East County businessman George Cardinale recently formed Licata-Cardinale Productions with Las Vegas-based Michael Licata to bring top-tiered entertainment talent to the area.

“There’s no reason for people to have to drive to Oakland or San Francisco anymore to see A-list entertainment,” Cardinale said.

“We’re currently in advanced discussions to bring four to six high-level acts to the area for 2020,” Licata added. “But, first up on our schedule are two great shows to get the ball rolling and close out 2019.”

First will be New Jersey’s Bad Boy comedian, Mike Marino with special guest, Pittsburg’s own home-grown comedian, Johnny Steele, Oct. 5 at Antioch’s El Campanil Theatre. Their show is entitled “Make America Italian Again!” (https://youtu.be/8jqLeK6aP5s and https://youtu.be/8jqLeK6aP5s)

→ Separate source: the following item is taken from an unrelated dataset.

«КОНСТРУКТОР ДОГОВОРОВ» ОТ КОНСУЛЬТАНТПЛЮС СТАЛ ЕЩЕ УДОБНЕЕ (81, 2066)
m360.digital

Louis Prima Jr. & the Witnesses: Oct. 26 at Pittsburg’s California Theater. This band sold out the El Campanil six years ago. (https://youtu.be/91-HjEKKVhU and https://youtu.be/91-HjEKKVhU)

George Cardinale

George Cardinale

After a successful management career at U.S. Steel, lifelong East County resident Cardinale has worked in the real estate sales and construction business for almost 50 years. The broker and owner of Cardinale Custom Realty, he started as a real estate agent in 1972, before forming Delta Bay Real Estate Company in 1974 with partners.

Then in 1976 he became a partner in Garrow & Cardinale Construction Company, which built several hundred homes in East County. Finally, in 1990 he formed the Cardinale Company, a currently active real estate company focused on land and commercial brokerage firm working with landowners and prominent new home developers.

Cardinale wants to give back to the community where he’s had his success. Due to his passion for the arts he is determined to bring higher quality and top tier acts to East County, to enhance the quality of life for local residents.

Michael Licata

Michael Licata

Licata has been a force in the entertainment industry for over 20 years and brings his experience as a manager, agent, drummer, writer, producer and musical director to the team. He has been involved and responsible for multimillion-dollar projects for major recording artists including Chris Brown, Blues Traveler, Plain White T’s, Ricky Martin, Drake, Ringo Starr, Rodney Jerkins, Jermaine Stewart, Lil’ Wayne, Rhino Bucket, T-Pain, Savage Garden, Rihanna, Bang Tango and many others.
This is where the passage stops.